BEGIN

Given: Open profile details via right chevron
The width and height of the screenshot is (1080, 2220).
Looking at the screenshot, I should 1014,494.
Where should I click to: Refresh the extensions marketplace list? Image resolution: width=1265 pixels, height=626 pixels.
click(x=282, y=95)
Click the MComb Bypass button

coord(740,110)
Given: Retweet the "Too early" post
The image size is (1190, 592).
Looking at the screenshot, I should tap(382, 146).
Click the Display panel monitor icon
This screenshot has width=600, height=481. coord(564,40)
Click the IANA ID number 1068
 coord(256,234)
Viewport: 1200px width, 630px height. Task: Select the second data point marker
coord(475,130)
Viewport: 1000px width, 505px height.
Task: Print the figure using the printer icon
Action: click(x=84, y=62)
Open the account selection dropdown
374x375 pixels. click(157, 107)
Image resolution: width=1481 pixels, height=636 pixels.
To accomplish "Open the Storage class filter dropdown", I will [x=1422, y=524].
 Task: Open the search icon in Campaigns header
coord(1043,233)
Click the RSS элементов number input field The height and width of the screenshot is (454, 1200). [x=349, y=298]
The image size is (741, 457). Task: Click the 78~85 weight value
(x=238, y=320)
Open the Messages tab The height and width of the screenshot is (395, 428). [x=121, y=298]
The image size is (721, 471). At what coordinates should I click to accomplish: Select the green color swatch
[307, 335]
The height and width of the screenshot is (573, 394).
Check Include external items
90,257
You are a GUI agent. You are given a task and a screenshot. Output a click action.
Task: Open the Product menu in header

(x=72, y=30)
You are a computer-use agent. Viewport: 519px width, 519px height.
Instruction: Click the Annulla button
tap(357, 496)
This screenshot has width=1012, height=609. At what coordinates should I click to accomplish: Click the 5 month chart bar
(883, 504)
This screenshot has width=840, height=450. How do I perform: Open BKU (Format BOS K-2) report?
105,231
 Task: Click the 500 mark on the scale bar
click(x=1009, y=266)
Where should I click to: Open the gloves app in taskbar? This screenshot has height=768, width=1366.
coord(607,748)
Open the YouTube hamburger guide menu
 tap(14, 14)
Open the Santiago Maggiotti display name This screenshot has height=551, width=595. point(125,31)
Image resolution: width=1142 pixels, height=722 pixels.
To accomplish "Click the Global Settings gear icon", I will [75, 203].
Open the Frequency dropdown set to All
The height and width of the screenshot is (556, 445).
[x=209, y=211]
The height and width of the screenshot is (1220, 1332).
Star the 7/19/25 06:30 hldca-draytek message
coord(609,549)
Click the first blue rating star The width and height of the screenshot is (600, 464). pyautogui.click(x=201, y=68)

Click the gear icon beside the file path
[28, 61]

END

## Your objective
The answer is all of the material, given again exactly.

## Solved exercise
Given: Open profile details via right chevron
The width and height of the screenshot is (1080, 2220).
Looking at the screenshot, I should 1014,494.
Where should I click to: Refresh the extensions marketplace list? Image resolution: width=1265 pixels, height=626 pixels.
click(x=282, y=95)
Click the MComb Bypass button

coord(740,110)
Given: Retweet the "Too early" post
The image size is (1190, 592).
Looking at the screenshot, I should tap(382, 146).
Click the Display panel monitor icon
This screenshot has width=600, height=481. coord(564,40)
Click the IANA ID number 1068
 coord(256,234)
Viewport: 1200px width, 630px height. Task: Select the second data point marker
coord(475,130)
Viewport: 1000px width, 505px height.
Task: Print the figure using the printer icon
Action: click(x=84, y=62)
Open the account selection dropdown
374x375 pixels. click(157, 107)
Image resolution: width=1481 pixels, height=636 pixels.
To accomplish "Open the Storage class filter dropdown", I will [x=1422, y=524].
 Task: Open the search icon in Campaigns header
coord(1043,233)
Click the RSS элементов number input field The height and width of the screenshot is (454, 1200). [x=349, y=298]
The image size is (741, 457). Task: Click the 78~85 weight value
(x=238, y=320)
Open the Messages tab The height and width of the screenshot is (395, 428). [x=121, y=298]
The image size is (721, 471). At what coordinates should I click to accomplish: Select the green color swatch
[307, 335]
The height and width of the screenshot is (573, 394).
Check Include external items
90,257
You are a GUI agent. You are given a task and a screenshot. Output a click action.
Task: Open the Product menu in header

(x=72, y=30)
You are a computer-use agent. Viewport: 519px width, 519px height.
Instruction: Click the Annulla button
tap(357, 496)
This screenshot has width=1012, height=609. At what coordinates should I click to accomplish: Click the 5 month chart bar
(883, 504)
This screenshot has width=840, height=450. How do I perform: Open BKU (Format BOS K-2) report?
105,231
 Task: Click the 500 mark on the scale bar
click(x=1009, y=266)
Where should I click to: Open the gloves app in taskbar? This screenshot has height=768, width=1366.
coord(607,748)
Open the YouTube hamburger guide menu
 tap(14, 14)
Open the Santiago Maggiotti display name This screenshot has height=551, width=595. point(125,31)
Image resolution: width=1142 pixels, height=722 pixels.
To accomplish "Click the Global Settings gear icon", I will [75, 203].
Open the Frequency dropdown set to All
The height and width of the screenshot is (556, 445).
[x=209, y=211]
The height and width of the screenshot is (1220, 1332).
Star the 7/19/25 06:30 hldca-draytek message
coord(609,549)
Click the first blue rating star The width and height of the screenshot is (600, 464). pyautogui.click(x=201, y=68)

Click the gear icon beside the file path
[28, 61]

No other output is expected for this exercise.